Reproducible example below:

df1 <- data.frame(
  var = c("a", "b", "c"),
  lon1 = c(20,35,45),
  lat1 = c(50,10,15)
) %>% st_as_sf(coords = c("lon1", "lat1"), dim = "XY") %>%
  st_set_crs(4326)

df2 <- data.frame(
  var = c("a", "b", "c"),
  lon2 = c(15,25,35),
  lat2 = c(5,10,15)
) %>% st_as_sf(coords = c("lon2", "lat2"), dim = "XY") %>%
  st_set_crs(4326)

df <- inner_join(df1, df2, by = "var")

I wouldn`t like to drop the geometry because I think that can mess up my results afterwards, but any solution is welcome

1
You example does not make sense. df1 and df2 are strictly identical. Either you want to join the attribute tables and then you can drop de geometries of one dataset or you want to merge by location and then you need to use st_join as explained in the error message. Another possibility is to create intersections between geometries (st_intersection). It depends on want you want exactly do (probably the first option) - Gilles

1 Answers

9
votes

If you just want to do a non-spatial join but carry the geometry columns forward, you can 'deactivate' them first (e.g. as.data.frame()), join, then 'reactivate' the geometry column that you want to be active. You now have two sfc columns in your data.frame, but 'geometry.x' is the active one.

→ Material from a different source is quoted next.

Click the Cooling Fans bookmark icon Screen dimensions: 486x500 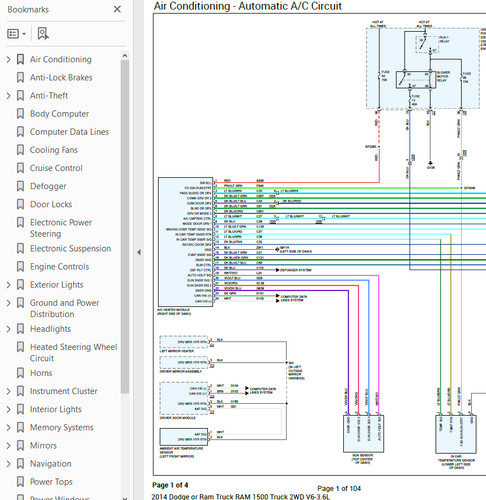(20, 150)
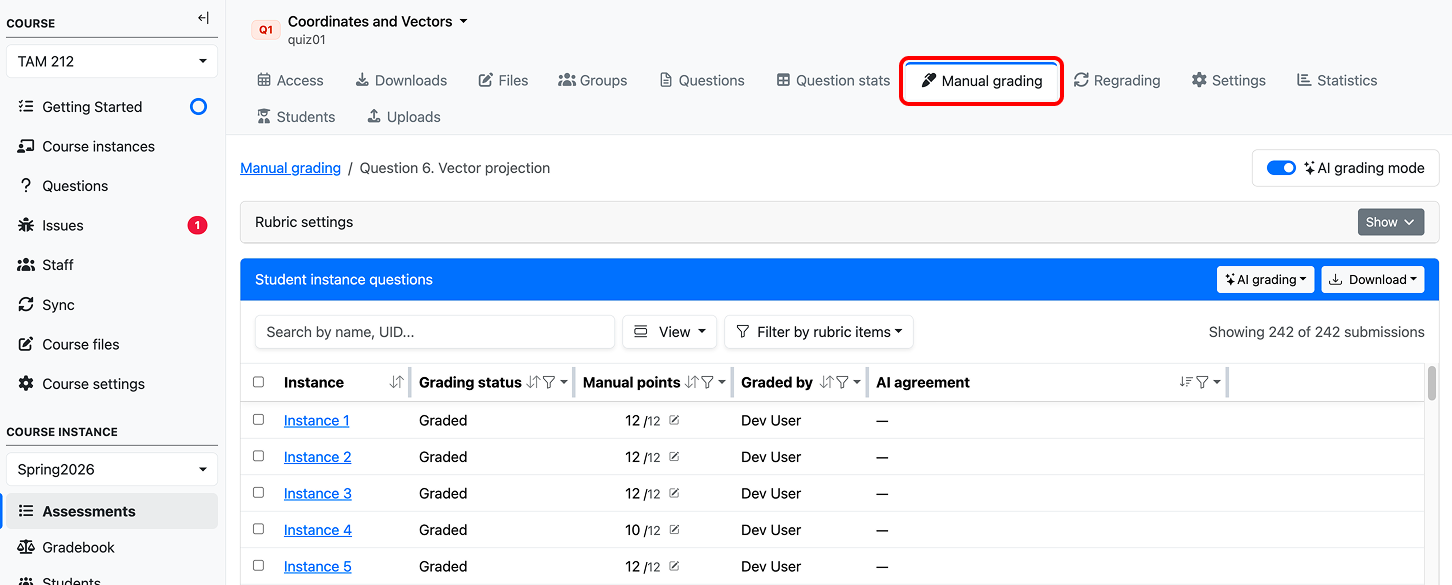The width and height of the screenshot is (1452, 585).
Task: Click the Grading status filter funnel icon
Action: (549, 382)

df <- inner_join(df1 %>% as.data.frame(), df2 %>% as.data.frame(), by = "var")

df %<>% st_sf(sf_column_name = 'geometry.x')

> str(df)
Classes ‘sf’ and 'data.frame':  3 obs. of  3 variables:
 $ var       : Factor w/ 3 levels "a","b","c": 1 2 3
 $ geometry.x:sfc_POINT of length 3; first list element: Classes 'XY', 'POINT', 'sfg'  num [1:2] 20 50
 $ geometry.y:sfc_POINT of length 3; first list element: Classes 'XY', 'POINT', 'sfg'  num [1:2] 15 5
 - attr(*, "sf_column")= chr "geometry.x"
 - attr(*, "agr")= Factor w/ 3 levels "constant","aggregate",..: NA NA
  ..- attr(*, "names")= chr  "var" "geometry.y"

> st_crs(df)
    Coordinate Reference System:
      EPSG: 4326 
      proj4string: "+proj=longlat +datum=WGS84 +no_defs"